Text provided:
A mania is an excessive or unreasonable enthusiasm for something, especially something destructive such as stealing or starting fires.

Kleptomania is the compulsion to steal. Kleptomaniacs lead dangerous lives, stealing things every chance they get. It's not enough for them to simply shoplift from stores. Kleptomaniacs steal from their friends, teachers, and loved ones. Similar to gambling, something about the risk of getting caught gives these individuals a kind of high.

Pyromaniacs are compelled to start fires. This compulsion can kill not just the individual who sets the fire, but anyone caught in the way. Often this compulsion begins in young people who for some reason feel as if they didn't get enough attention as a child. Pyromaniacs are often angry people, but the anger is often suppressed. Setting fires is a way for them to express their anger. Usually pyromaniacs don't get help until it is too late. A serious fire is often what finally gets them into therapy.

Compulsive Shopping

Compulsive shopping is a behavior that was first given media attention in the 1990s. People with this addiction run up their credit card bills and get so buried in debt that they sometimes have to declare bankruptcy (legally declared unable to pay one's bills due to lack of money). Many people, at one time or another, purchase an item that they do not really need or want. Compulsive shoppers, however, will go on frequent shopping sprees and buy many things that they just don't need at all. Somehow, standing in front of the item before they buy it, they believe that their lives will be better if they own the item. As a result, they end up with closets full of unnecessary items.

Compulsive shoppers are searching for love in the form of material objects. They think that things will provide them with the emotional lack in their lives. Often they will continue going on shopping binges until a loved one stops them or they lose everything to debt. A self-motivated method for stopping compulsive shopping is putting credit cards into a block of ice in the freezer. Then the individual desiring to shop will have to wait until the ice melts to retrieve the card, and hopefully the compulsion will have passed by that time. Professional help is suggested for those individuals who cannot control shopping binges.

Information:
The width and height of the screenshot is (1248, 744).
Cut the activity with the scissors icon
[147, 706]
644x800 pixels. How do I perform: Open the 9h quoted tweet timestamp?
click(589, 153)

Tasks to perform:
A: According to the text on manias, when did compulsive shopping first receive media attention?
B: Explain why, according to the text on manias, putting credit cards into a block of ice can help stop compulsive shopping.
C: In the text on manias, rename "shopping sprees" as "buying sprees" and reproduce the stretch from "Compulsive shopping is a" through "of unnecessary items." with that change.
The rows come from a separate source.

Responses in order:
A: It first received media attention in the 1990s.

B: A person who wants to shop must wait for the ice to melt before retrieving the card. By then, the compulsion will hopefully have passed.

C:
Compulsive shopping is a behavior that was first given media attention in the 1990s. People with this addiction run up their credit card bills and get so buried in debt that they sometimes have to declare bankruptcy (legally declared unable to pay one's bills due to lack of money). Many people, at one time or another, purchase an item that they do not really need or want. Compulsive shoppers, however, will go on frequent buying sprees and buy many things that they just don't need at all. Somehow, standing in front of the item before they buy it, they believe that their lives will be better if they own the item. As a result, they end up with closets full of unnecessary items.